● **RECORDS TO USE**
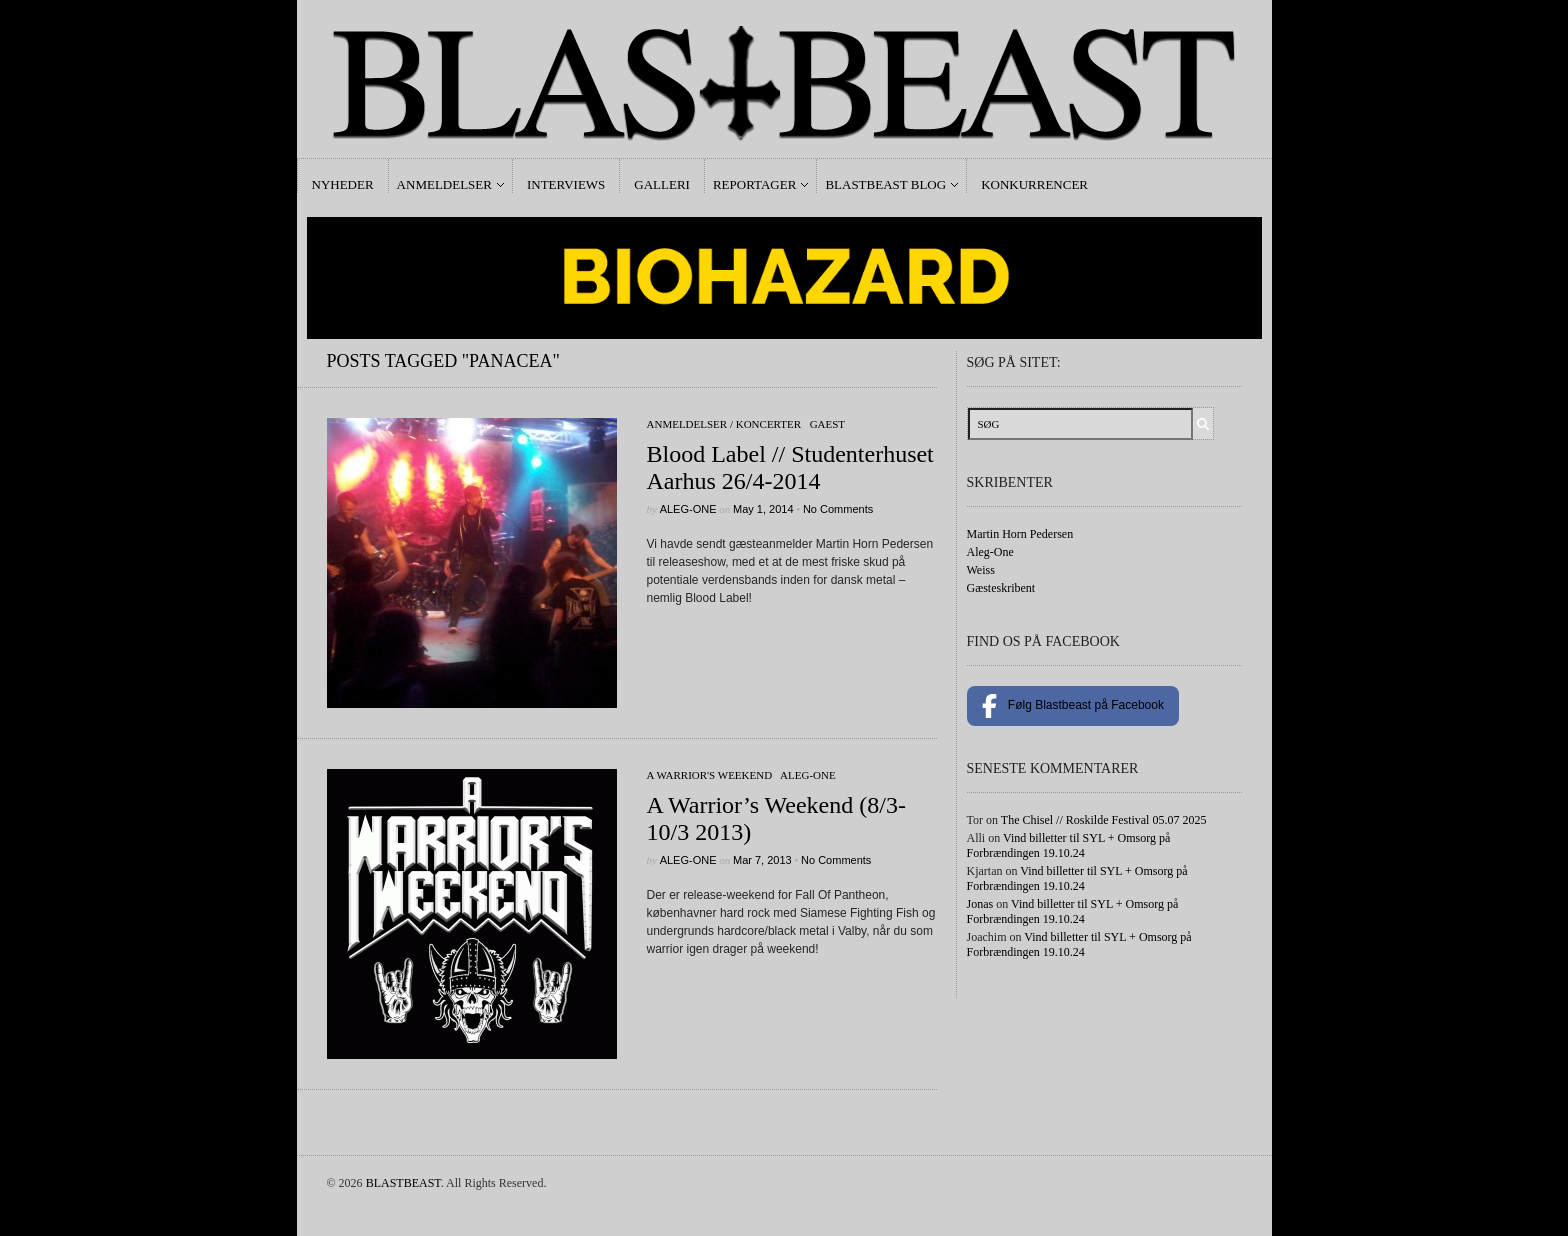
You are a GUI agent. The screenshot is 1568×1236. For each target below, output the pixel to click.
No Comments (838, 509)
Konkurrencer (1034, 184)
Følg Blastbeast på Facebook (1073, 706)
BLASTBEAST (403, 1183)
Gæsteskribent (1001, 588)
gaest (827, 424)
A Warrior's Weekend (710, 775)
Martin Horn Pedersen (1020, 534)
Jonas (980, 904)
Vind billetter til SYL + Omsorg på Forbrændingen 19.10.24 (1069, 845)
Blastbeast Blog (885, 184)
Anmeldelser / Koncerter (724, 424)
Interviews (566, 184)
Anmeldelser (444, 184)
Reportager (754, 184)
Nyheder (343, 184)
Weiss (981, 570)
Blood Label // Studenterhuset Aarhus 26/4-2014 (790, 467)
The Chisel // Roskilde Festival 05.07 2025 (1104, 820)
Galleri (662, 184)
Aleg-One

==

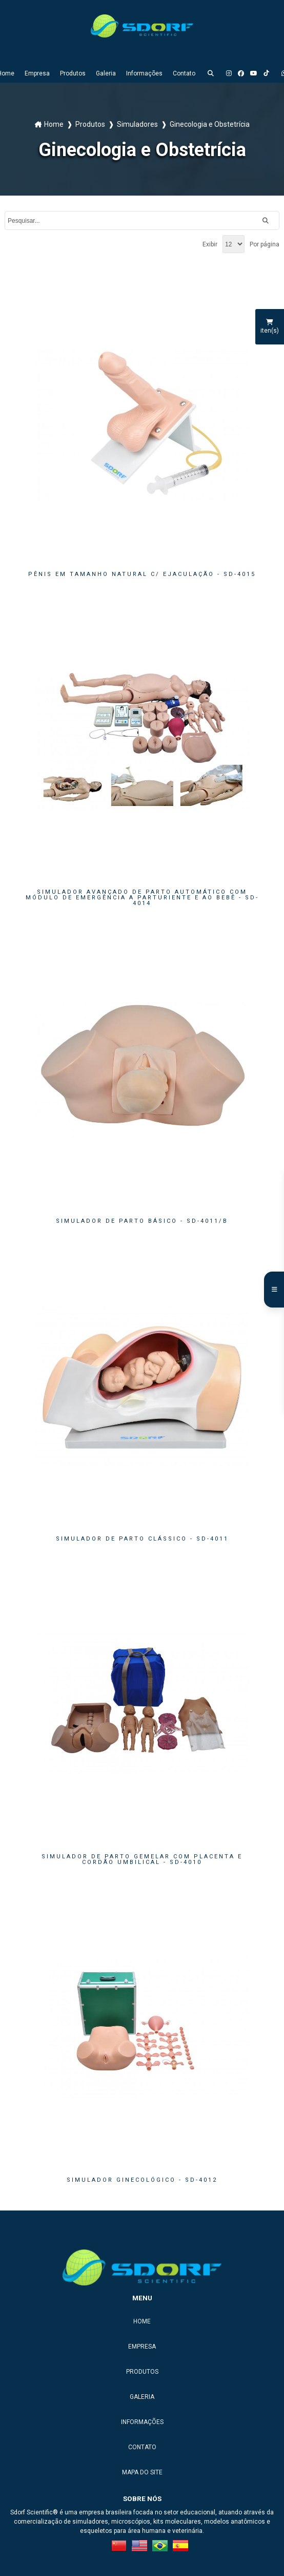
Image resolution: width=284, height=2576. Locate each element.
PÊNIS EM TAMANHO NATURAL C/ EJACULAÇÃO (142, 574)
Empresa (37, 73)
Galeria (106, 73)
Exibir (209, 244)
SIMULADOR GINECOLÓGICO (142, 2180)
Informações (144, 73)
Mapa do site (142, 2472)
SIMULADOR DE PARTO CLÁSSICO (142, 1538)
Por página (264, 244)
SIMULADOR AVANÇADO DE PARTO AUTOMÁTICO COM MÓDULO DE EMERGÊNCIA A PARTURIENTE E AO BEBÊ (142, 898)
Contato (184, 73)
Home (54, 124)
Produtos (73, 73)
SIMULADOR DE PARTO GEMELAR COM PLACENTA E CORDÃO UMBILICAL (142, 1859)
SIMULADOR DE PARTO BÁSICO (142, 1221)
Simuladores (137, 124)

--

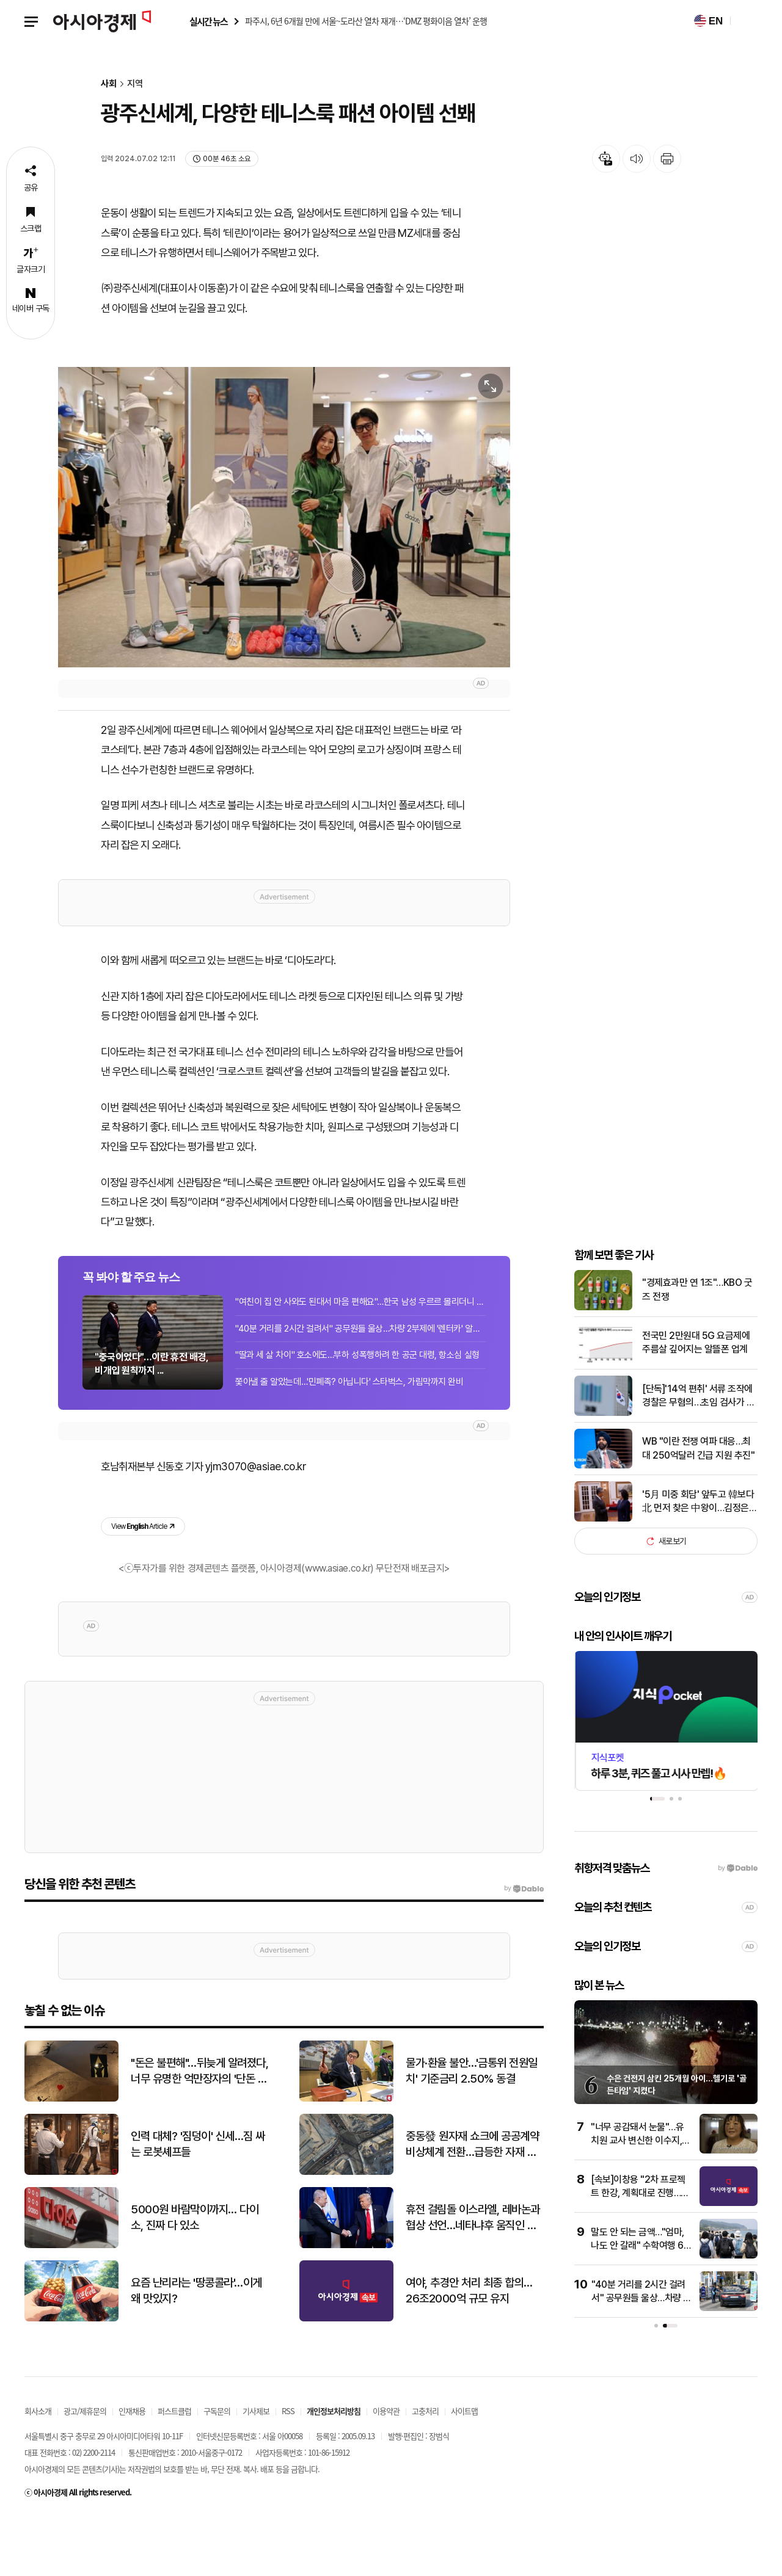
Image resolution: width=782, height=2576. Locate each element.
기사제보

● **AIM**
Rewrite the stretch of lines from the one containing "Weiss (981, 570)" through the one containing "Galleri (662, 184)", putting "Northside Festival" in place of "Roskilde Festival" and leaving everything else unchanged.

● **ANSWER TO THIS EXERCISE**
Weiss (981, 570)
Blood Label // Studenterhuset Aarhus 26/4-2014 (790, 467)
The Chisel // Northside Festival 05.07 2025 (1104, 820)
Galleri (662, 184)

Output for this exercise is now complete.